Term certain payouts were more popular in the independent producer channel because these producers tend to use term certain SPIAs to fund whole life insurance premiums. They also use term certain SPIAs to provide retirement income using the split annuity approach. (With this technique, the consumer purchases several deferred annuities and annuitizes them in succession. Payouts are timed so that accumulated values double at the end of each period.)
In banks, by comparison, almost 90% of sales were for lifetime payout products.
Surprisingly, the growth in immediate annuity sales came mainly from purchases made with after-tax dollars. Qualified retirement savings plans such as individual retirement accounts accounted for just 25% of reported SPIA sales in 2007, the lowest of any fixed annuity product type.
Even more surprising, the qualified share of immediate annuity sales has been declining since the 3rd quarter 2006 even as rollovers from employer-sponsored retirement plans have increased.
Why aren’t more retirement plan assets being rolled over into immediate annuities? This may be due, in part, to the favorable tax treatment of payouts from SPIAs purchased with non-qualified funds.
Unfortunately, most retirees don’t have large sums of money for immediate annuity purchases outside of their qualified retirement savings. That is a planning problem, because these are the very people who really need the larger checks that SPIAs can provide, unless they have traditional defined benefit pensions. It will be interesting to see whether the situation changes as more baby boomers retire.

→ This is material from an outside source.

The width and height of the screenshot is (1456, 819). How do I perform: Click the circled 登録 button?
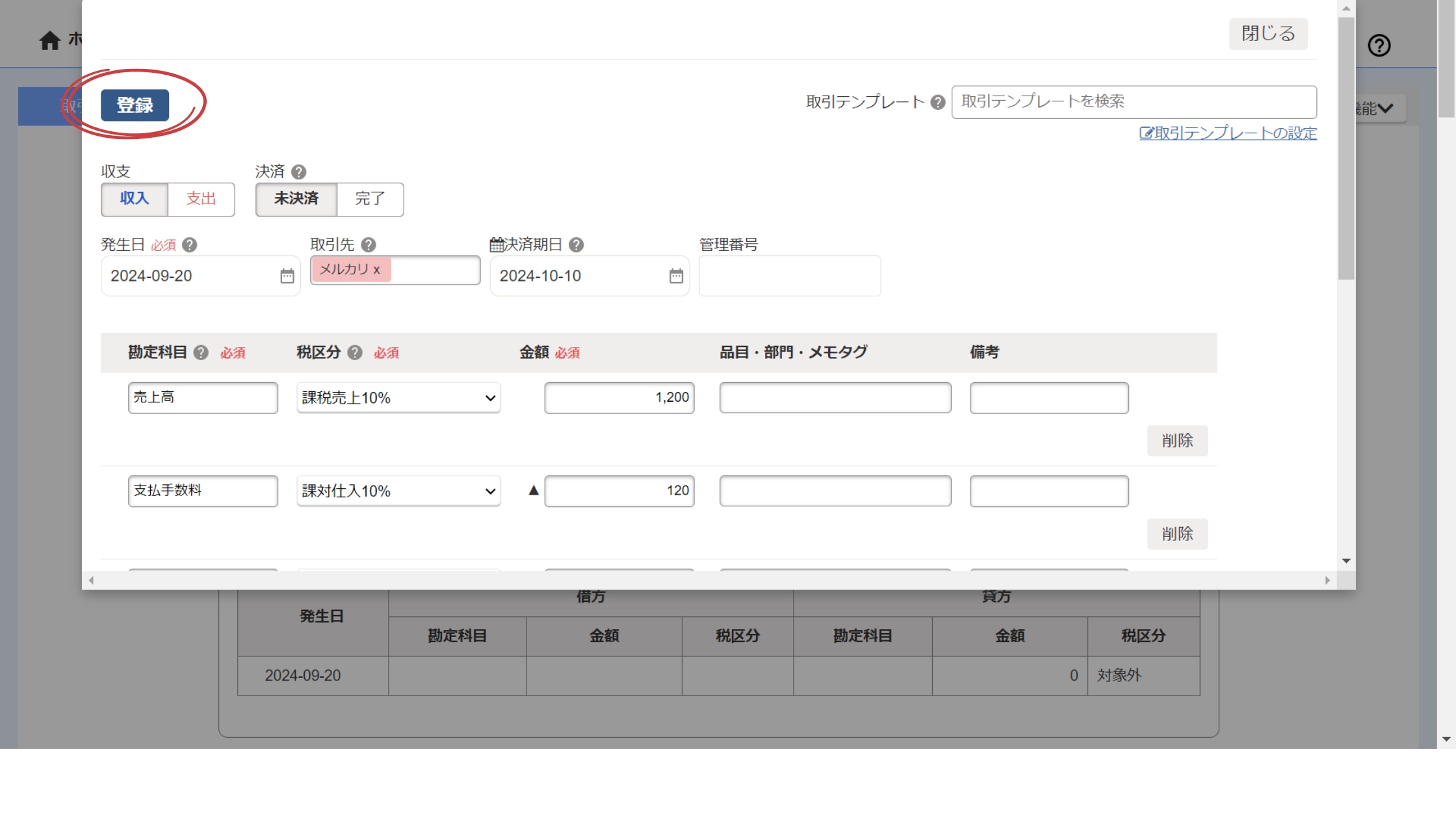tap(135, 105)
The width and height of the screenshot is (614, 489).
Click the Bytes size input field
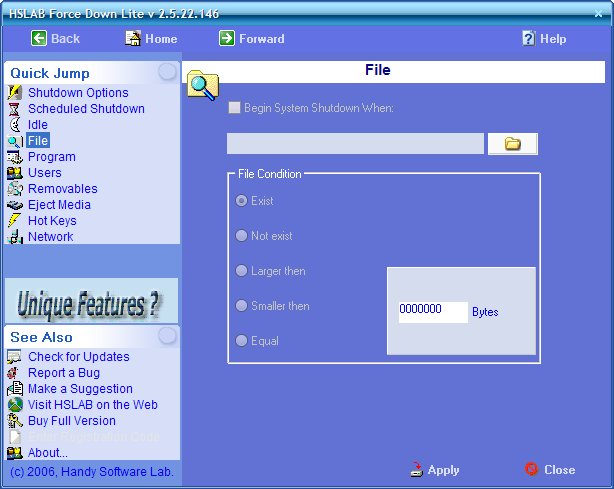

What was behind the 2007 success of SPIAs in general? Growing demand for retirement income by an aging population appears to be the most important factor.
There are a number of products and approaches that can be used for this purpose, of course. But some of this demand translated into IA sales. This was helped by extensive positive publicity regarding the ability of these products to provide income that can’t be outlived, along with efforts by issuers and distributors to educate advisors and consumers. Some of the long-standing objections to traditional SPIAs were addressed by new products providing more flexibility and inflation protection.
In addition, the yield curve became increasingly steep in 2007. Since payouts are based on longer-term interest rates, this helped make these products more attractive relative to other alternatives.
Will there be a repeat performance in 2008? There are several reasons to doubt this will be the case. For instance, GMWBs are providing formidable competition. Also, immediate annuity payouts are dropping as interest rates decline. SPIAs are capturing a distinctly disappointing share of rollovers from retirement plans. And many believe that compensation to producers is too low and/or in need of restructuring.
But broad distribution of these products will help sustain overall sales, and most of the other factors contributing to immediate annuity success in 2007 remain significant. As more boomers reach retirement age, immediate annuity sales should continue to grow steadily–in 2008 and beyond.